People will receive RSV at all stages of their lives, but this is the most dangerous among young people and older people. The virus causes pneumonia, bronchiolitis and other lower respiratory tract diseases. Millions of people suffer from RSV each year and more than 100,000 people die, most in areas with a lack of modern medical services. For infants under 1 year old, RSV is second only to malaria in deaths in infectious diseases.
Barney Graham and Peter Kwong from the National Center for Vaccine Research (VRC), the National Center for Allergy and Infectious Diseases Research, as well as McLellan, a former VRC postdoctoral fellow and current associate professor at UT Austin, have pioneered the development of the candidate vaccine DS-CAV1.
50 years ago, scientists have tried to use traditional methods to make RSV vaccines - so far, no one has worked. Instead, McLellan and his colleagues adopted a new approach called structure-based vaccine design.
already knows that a certain part of RSV, called F protein, triggers the human immune system to produce antibodies. But F protein is a shape shifter - before it infects the cell, it takes one shape, and then during infection, it turns into a second shape. If the immune system encounters the first form of the F protein RSV virus, it produces effective antibodies. But if the proteins are in the second shape, fewer antibodies are triggered and they are not very effective. Production of RSV vaccines using traditional methods usually results in poor responses to the second form of F protein and antibody.
This is where the structure-based approach comes in. First, the researchers used a technique called X-ray crystallography to determine the atomic structure of the first-shaped F protein. Next, they redesigned the F protein to eliminate its shape-switching ability, locking it in the shape that triggers the best antibody. Color scanning electron micrographs of human respiratory syncytial virus (RSV) virions (blue) and labeled with anti-RSV F protein/gold antibody (yellow) shed from the surface of human lung epithelial cells. Image source: NIAID
In 2013, they tested several versions of the vaccine in mice and nonhuman primates. These protein variants trigger high levels of neutralizing antibodies and protect the animals from RSV infection.
"For the first time we tested these stable molecules in animals, the reaction was 10 times higher than anyone before," McLellan said. “At that time, we were thinking, ‘That’s it. We’ve got it.’ That’s exciting.”
The most promising DS-Cav1 of these vaccine candidates was selected for clinical evaluation, which was subsequently made by VRC.
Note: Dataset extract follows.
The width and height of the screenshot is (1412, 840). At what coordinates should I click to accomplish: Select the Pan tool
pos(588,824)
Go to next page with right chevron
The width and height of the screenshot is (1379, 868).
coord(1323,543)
in science data reported from the top 40 healthy adult volunteers included in the trial, and the interim analysis began at the National College of Health Clinical Center in 2017. The researchers found that vaccine candidates can increase RSV neutralizing antibodies more than 10 times compared to the number of antibodies a person naturally produces after RSV exposure in early life.
results are promising, but McLellan carefully sets them aside.
"The first phase is just asking: Is it safe, does it trigger the type of antibodies and reactions we want to see?" he said. "It also needs to go through phases 2 and phase 3, focusing on efficacy, for example, will it reduce the severity of the disease or will it reduce hospitalization?"
Many drugs have not been completed through clinical trials. But if this or others are based on the same F protein structure he helped find, McClellan said it could be a game-changer.
"If it works quite well, we can prevent 70 to 80% of all deaths, then think about all the little babies and toddlers we are going to save," McClellan said. "There aren't that many vaccines in the world, so it would be great if we can really get involved in making a vaccine that works and saves lives."